Usual Dose & Administration
500 mg PO q12h
Adjustment of Dose & Administration
Indication-Specific Adjustment
For UTI use, only use cefadroxil IF cefazolin MIC ≤ 2 mcg/mL (see below for further details)
Renal Adjustment
| Indication | CrCl ≥ 40 mL/min | CrCl 20-40 mL/min | CrCl < 20 mL/min |
| SSTI, uncomplicated UTI/cystitis | 500 mg PO q12h | 500 mg PO q24h | 500 mg PO q48h |
| Complicated UTI, pyelonephritis | 1000 mg PO q12h | 500 mg PO q12h | 500 mg PO q24h |
Drug-Specific Information
CLSI recommends using cefazolin as a surrogate test for oral cephalosporins and uncomplicated UTIs.

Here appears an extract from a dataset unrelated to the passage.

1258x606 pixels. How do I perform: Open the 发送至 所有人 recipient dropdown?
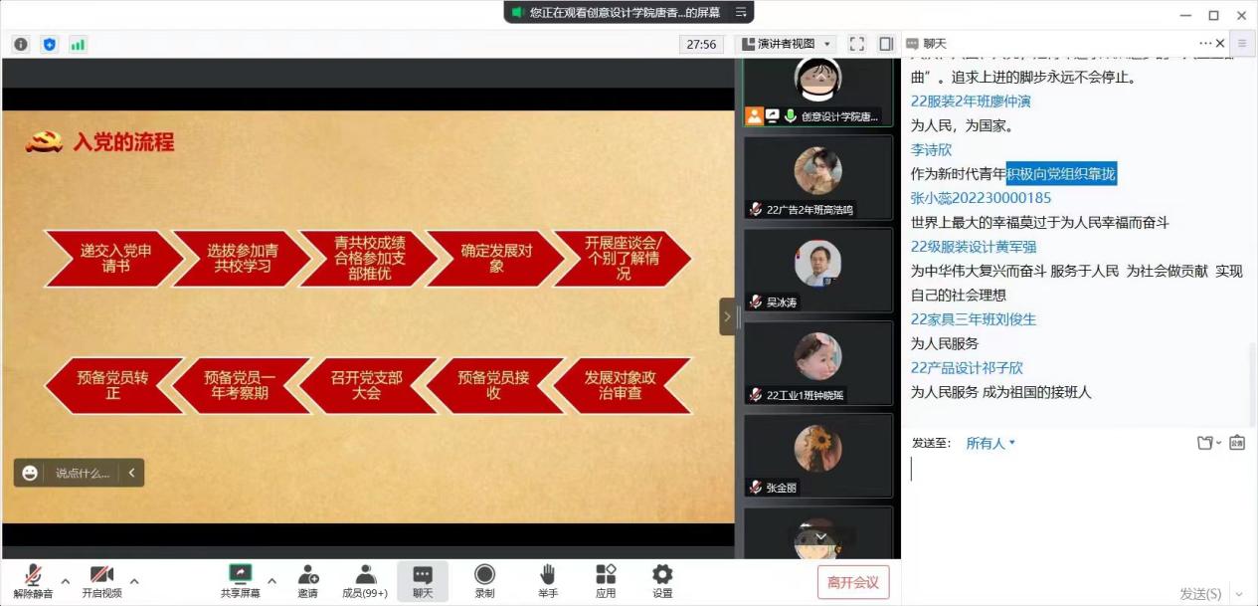coord(990,444)
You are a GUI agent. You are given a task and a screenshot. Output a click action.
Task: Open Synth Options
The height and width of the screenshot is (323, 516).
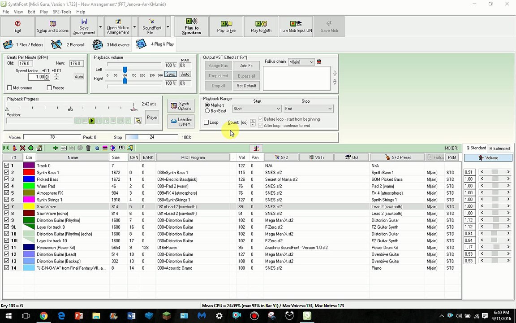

Cefadroxil is NOT one of the oral cephalosporins listed by CLSI due to lower cefazolin surrogate accuracy (91.6%) at a breakpoint ≤ 16 mcg/mL. However, cefazolin surrogate test accuracy improves to ~100% for cefadroxil when using a cefazolin breakpoint ≤ 2 mcg/mL (Diagn Microbiol Infect Dis 2020). Urine culture reporting at DUHS uses a cefazolin breakpoint ≤ 2 mcg/mL in E. coli, K. pneumoniae, and P. mirabilis to categorize susceptible (S) isolates.
Cost Index
$ (1-10)
General Notes
- Up to date cost information for select antimicrobials can be found on the Antimicrobial Cost Chart page.
- Information about how to administer select IV antimicrobials outpatient (OPAT) is found on the Outpatient Antibiotic Administration Chart page.
- When dosing guidance is provided it is important to note the following:
Fixed (i.e. non-weight-based) doses in adults are historically based on a 70 kg patient. Specific disease states or individual patients may warrant dosages that differ from the above recommendations. Since product-specific criteria for dose adjustment based on creatinine clearance exist, consult product information regarding specific recommendations for dosage adjustment based on estimated creatinine clearance.